To determine the role of SHANK3 in the development of muscular hypotonia and muscle weakness, a translational approach was used, including advanced in vitro techniques, such as hiPSC-derived cells from patients with PMDS together with an engineered CRISPR SHANK3 mutation cell line, a Shank3 transgenic mouse model, and human biopsy material.
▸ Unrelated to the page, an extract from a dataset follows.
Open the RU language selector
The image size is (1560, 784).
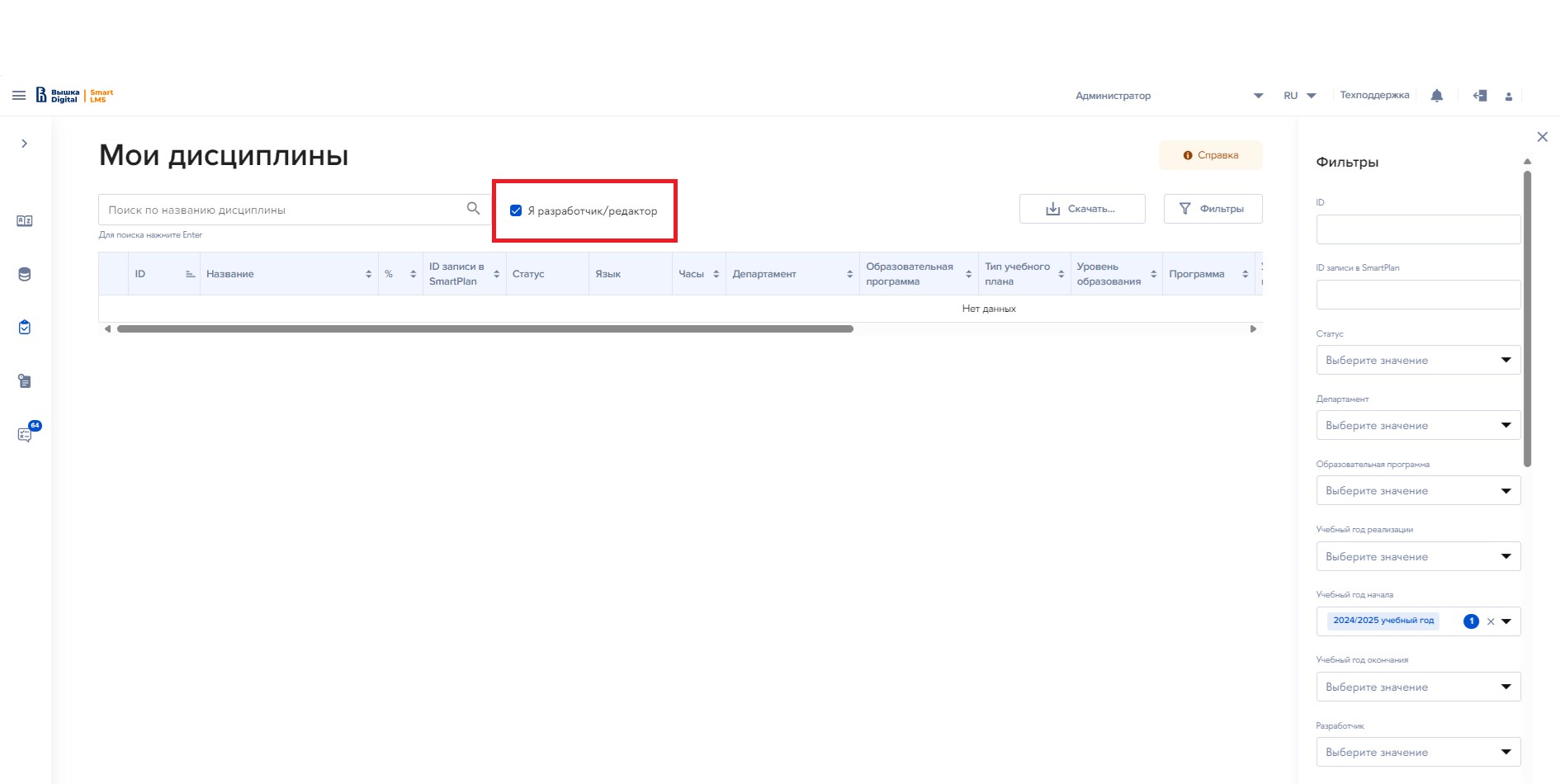click(1299, 96)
This combination allowed us, first, to effectively follow development and maturation of skeletal muscle and, second, to confirm the SHANK3 dependency of the defects. hiPSC-derived cells reflect an early developmental stage with fetal (43) or embryonic identity (44). SHANK3 deficiency has extensively been studied in adult mice; however, there was no focus on the interaction of the nervous system with skeletal muscles (22). In addition, newborn or adolescent offspring can provide fundamental insight into the progression of motor function. Furthermore, the clinical relevance of SHANK3 deficiency was additionally examined in direct muscle biopsies from patients with PMDS ranging from childhood to adulthood, a tissue that has never been closely analyzed before.
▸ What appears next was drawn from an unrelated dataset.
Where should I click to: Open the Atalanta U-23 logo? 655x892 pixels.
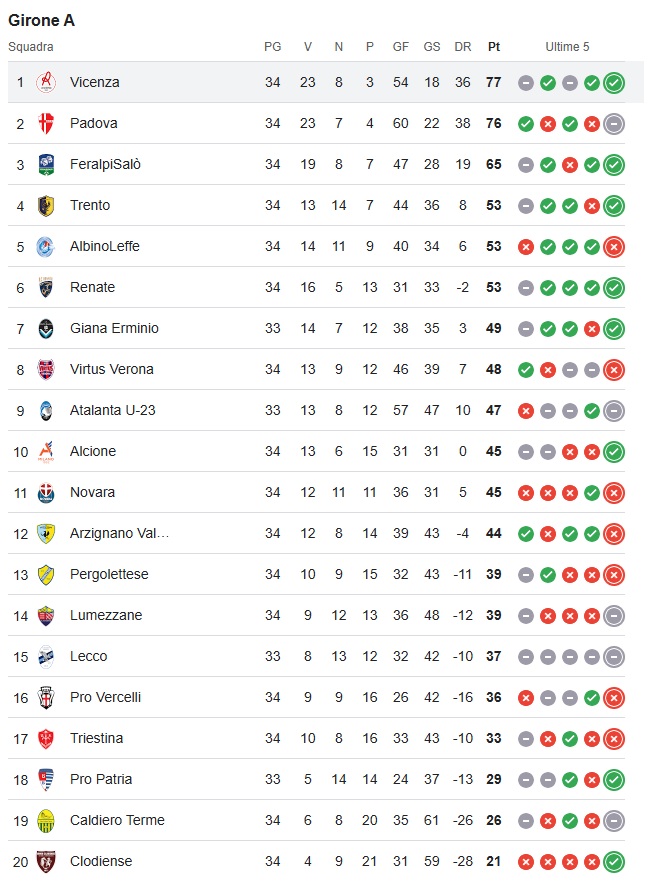46,410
SHANK3 dependency of the alterations we found was confirmed by the combination of the three different model systems used in this study. hiPSC lines and muscle biopsies from patients with PMDS have SHANK3 deletions that might also comprise further genes. The Shank3Δ11 mice harbor a specific deletion that results in reduced expression of the main SHANK3 isoforms. However, distinct SHANK3 isoforms are still expressed, making the homozygous Shank3Δ11(−/−) mice a perfect system to model SHANK3 deficiency in heterozygously affected patients with PMDS. In the muscle biopsies, SHANK3 was reduced in the 2 years old (2y) patient with PMDS but not in young (20y) and old (58y), indicative of age-related SHANK3 compensation, as shown for other genes (51, 52). The CRISPR InsG hiPSC line is a “SHANK3-only” mutation. Results obtained from PMDS and the InsG cell line are highly similar, and differences between them might be explained by the above-mentioned additional genes deleted in the PMDS lines.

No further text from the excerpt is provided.